New Hampshire Marijuana Bills Move Forward, Again

SAN FRANCISCO - APRIL 24:  Different varieties of medical marijuana are seen at the Alternative Herbal Health Services cannab
SAN FRANCISCO - APRIL 24: Different varieties of medical marijuana are seen at the Alternative Herbal Health Services cannabis dispensary April 24, 2006 in San Francisco, California. The Food and Drug Administration issued a statement last week rejecting the use of medical marijuana declaring that there is no scientific evidence supporting use of the drug for medical treatment. (Photo by Justin Sullivan/Getty Images)

For the fourth time in six years, New Hampshire House lawmakers voted this week to approve two marijuana bills, one that would legalize medical pot and another that would decriminalize the substance.

The Associated Press reported Wednesday that a measure to "sanction five marijuana dispensaries and allow patients or caregivers to grow up to three plants for medical use" sailed through the House by a vote of 286-64. While similar legislation has made it past this hurdle in prior years, other bills have succumbed to opposition from the state Senate or to vetoes from former Gov. John Lynch (D).

The overwhelming margin of support from the House this time around, however, constitutes a veto-proof majority in the House. The state Senate's top lawmaker has expressed optimism that the effort will make it through that body -- though perhaps not until changes are made to the legislation -- and Gov. Maggie Hassan (D) has announced support for medical marijuana in the state, as long as it is thoroughly regulated.

New Hampshire is the only New England state that hasn't legalized medical marijuana.

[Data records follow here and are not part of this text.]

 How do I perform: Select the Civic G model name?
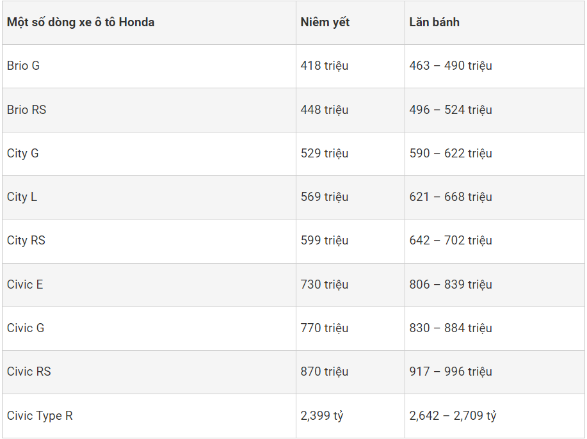(x=26, y=328)
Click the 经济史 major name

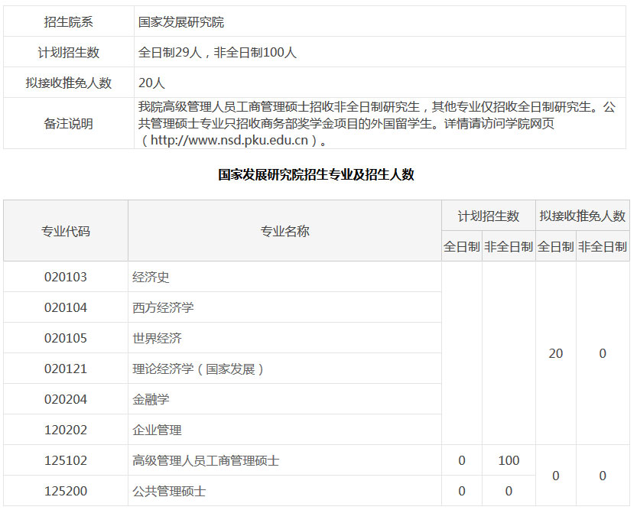pyautogui.click(x=151, y=277)
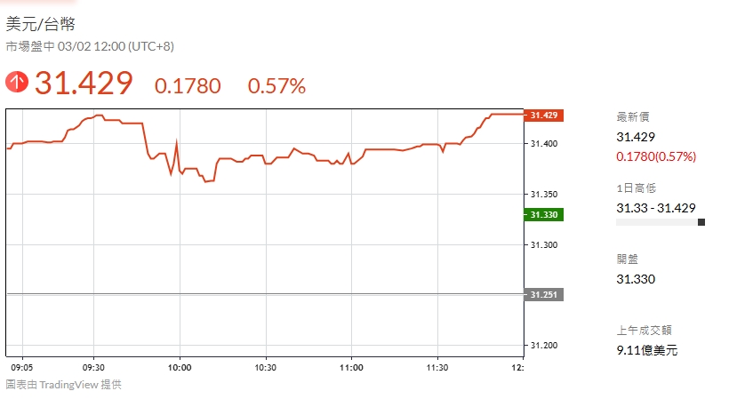Click the dark marker on the 1日高低 range bar
Image resolution: width=745 pixels, height=415 pixels.
(701, 222)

On Thursday, the state House took another step in favor of loosening marijuana restrictions by passing a measure to decriminalize pot by a 214-115 margin. The bill would establish a $200 maximum fine for adults in possession of up to a quarter ounce of marijuana. Under the legislation, minors caught with marijuana would be forced to attend drug rehabilitation classes or face a $1,000 fine.

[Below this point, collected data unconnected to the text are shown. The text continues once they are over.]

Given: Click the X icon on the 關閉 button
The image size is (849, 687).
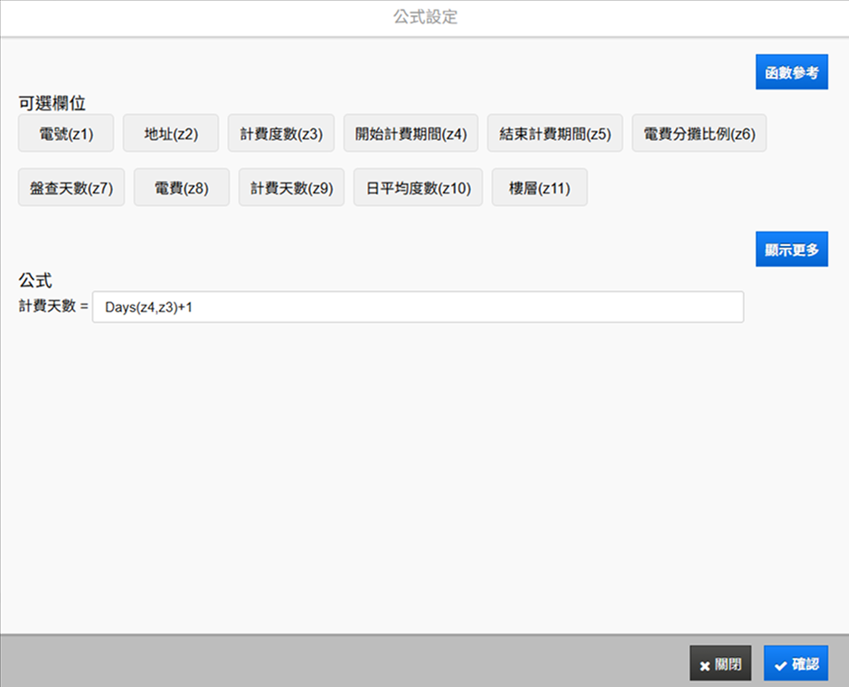Looking at the screenshot, I should [705, 665].
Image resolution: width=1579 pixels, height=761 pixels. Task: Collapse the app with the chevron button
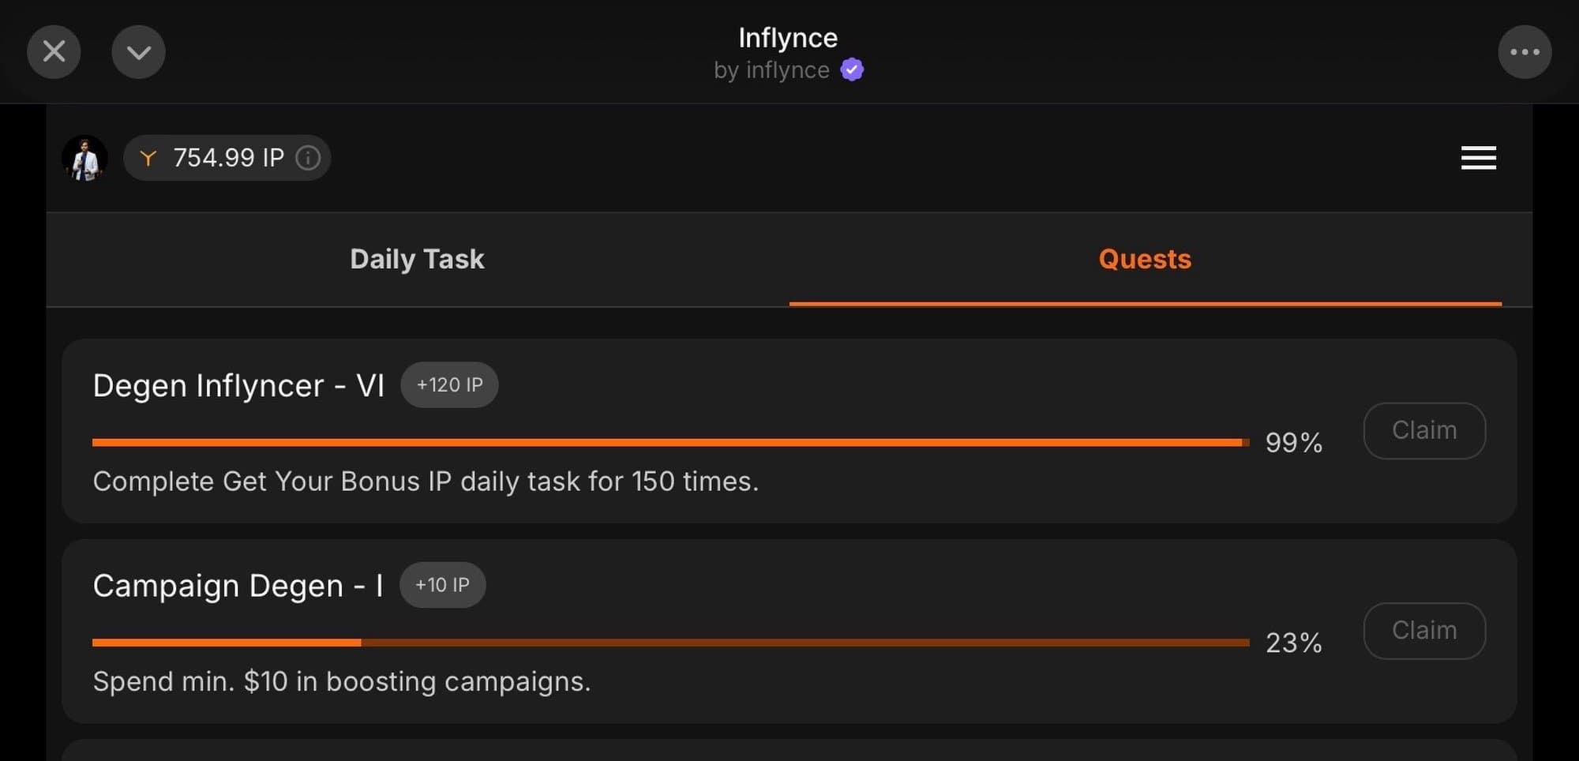tap(138, 52)
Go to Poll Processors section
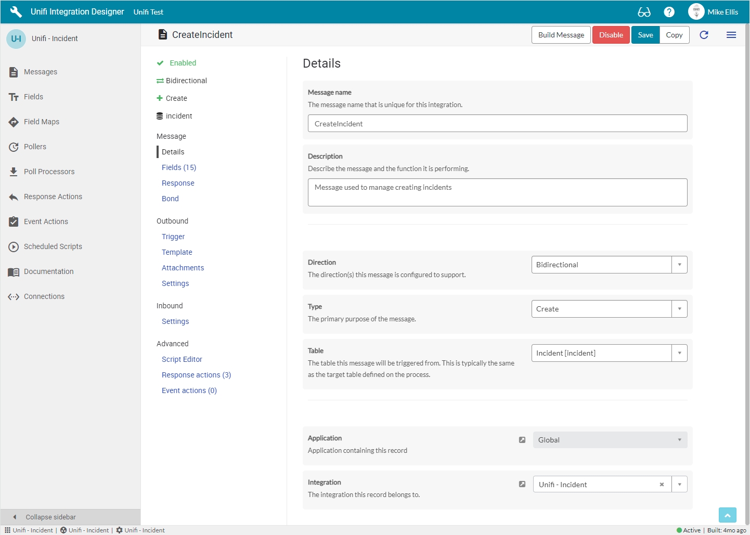The image size is (750, 535). click(49, 172)
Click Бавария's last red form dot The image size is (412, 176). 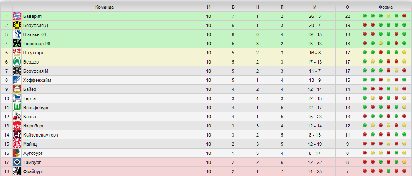[x=404, y=16]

Similar efforts have been approved by the state House four times over the past years, only to be rejected by other parties. It appears that the bill may meet a similar fate this time around, as both leaders of the state Senate and Hassan have said they oppose decriminalizing marijuana.

Earlier this month, the state House also voted on a bill to legalize marijuana altogether. It rejected that measure by a vote of 239-122.